Last Thursday, while I was waiting for a pour-over at my neighborhood café in Brooklyn, an old trading buddy texted me a single line: “Check NYSE’s 19b-4 on Trump Media.” I nearly spilled my coffee. Was the New York Stock Exchange really tweaking its listing rules to clear a path for a Bitcoin-Ethereum fund tied to Trump Media & Technology Group (TMTG)? The filing sounded almost too on-brand for a news cycle that already feels like a mash-up of Veep and Silicon Valley.
Here’s What Actually Happened
On May 1, NYSE Arca quietly submitted a 19b-4 rule-change proposal to the U.S. Securities and Exchange Commission. The 47-page document creates a new product code allowing the exchange to list a hybrid spot ETF—60% Bitcoin, 40% Ether—under the brand "Trump Media Digital Asset Fund" (ticker rumor: TMDA).

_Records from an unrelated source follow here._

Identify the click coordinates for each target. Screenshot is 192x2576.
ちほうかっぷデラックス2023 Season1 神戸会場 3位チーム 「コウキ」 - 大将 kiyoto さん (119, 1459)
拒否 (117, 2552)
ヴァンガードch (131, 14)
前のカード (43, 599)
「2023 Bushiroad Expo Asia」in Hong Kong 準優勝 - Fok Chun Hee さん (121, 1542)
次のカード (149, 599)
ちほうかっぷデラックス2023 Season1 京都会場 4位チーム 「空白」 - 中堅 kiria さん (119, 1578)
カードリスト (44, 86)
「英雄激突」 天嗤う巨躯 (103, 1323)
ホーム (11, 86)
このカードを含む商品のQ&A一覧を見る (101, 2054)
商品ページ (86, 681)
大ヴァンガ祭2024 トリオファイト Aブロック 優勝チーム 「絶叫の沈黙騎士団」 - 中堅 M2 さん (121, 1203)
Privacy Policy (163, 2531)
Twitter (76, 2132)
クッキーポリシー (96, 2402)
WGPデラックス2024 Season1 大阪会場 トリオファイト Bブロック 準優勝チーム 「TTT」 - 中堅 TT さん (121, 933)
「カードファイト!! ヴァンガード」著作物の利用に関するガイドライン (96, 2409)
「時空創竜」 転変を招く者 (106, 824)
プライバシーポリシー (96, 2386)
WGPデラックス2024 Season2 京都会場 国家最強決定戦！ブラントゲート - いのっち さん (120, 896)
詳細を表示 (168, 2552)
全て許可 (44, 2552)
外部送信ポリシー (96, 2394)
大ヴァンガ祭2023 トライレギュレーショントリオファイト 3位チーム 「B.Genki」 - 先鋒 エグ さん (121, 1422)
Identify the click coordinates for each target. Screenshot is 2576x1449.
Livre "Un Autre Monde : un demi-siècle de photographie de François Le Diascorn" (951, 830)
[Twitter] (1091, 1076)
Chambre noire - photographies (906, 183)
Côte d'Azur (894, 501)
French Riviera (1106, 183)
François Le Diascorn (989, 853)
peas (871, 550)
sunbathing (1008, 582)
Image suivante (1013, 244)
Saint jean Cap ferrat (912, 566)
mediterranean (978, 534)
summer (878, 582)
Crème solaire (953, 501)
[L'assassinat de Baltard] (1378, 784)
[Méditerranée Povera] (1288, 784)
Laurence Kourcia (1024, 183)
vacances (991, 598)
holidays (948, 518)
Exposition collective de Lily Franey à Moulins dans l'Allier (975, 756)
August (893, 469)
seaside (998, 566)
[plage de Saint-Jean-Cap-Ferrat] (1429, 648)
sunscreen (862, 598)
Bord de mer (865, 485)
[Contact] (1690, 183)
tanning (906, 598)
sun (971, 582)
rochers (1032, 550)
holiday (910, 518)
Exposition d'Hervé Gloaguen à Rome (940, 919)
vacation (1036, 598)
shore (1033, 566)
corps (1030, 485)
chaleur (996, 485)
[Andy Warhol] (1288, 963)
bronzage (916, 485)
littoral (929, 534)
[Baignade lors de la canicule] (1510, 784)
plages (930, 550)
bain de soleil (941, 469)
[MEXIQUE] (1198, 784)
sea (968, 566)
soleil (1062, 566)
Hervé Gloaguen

The filing references Rule 8.201-E but proposes an amendment to let a single ETF hold "two non-correlated digital commodities" instead of just one.
I dug through the PDF. The custodial partner is Coinbase Custody Trust Co. (no surprise—Coinbase also holds coins for eight of the ten spot BTC funds approved in January). The management fee is penciled in at 0.49%, slightly undercutting BlackRock’s IBIT (0.25% now, 0.30% after the fee waiver ends) when you adjust for the ETH component. Total seed capital: 10,000 BTC and 150,000 ETH, worth roughly $914 million as of block 840,112. According to the footnotes, the seed will come from “strategic affiliates” of TMTG—read: donors and family offices allied with the 45th President.
Wait, a Politically Branded Crypto ETF? Seriously?
If you’re thinking, “Isn’t slapping a politician’s name on a financial product a compliance headache?”—you’re not alone. I asked Lisa Bragança (ex-SEC, now at Bragança Law) if she’d ever seen a similar precedent. She texted back:
“Closest analogy might be energy funds associated with former governors, but an ETF directly branded with a living political figure? That’s uncharted territory.”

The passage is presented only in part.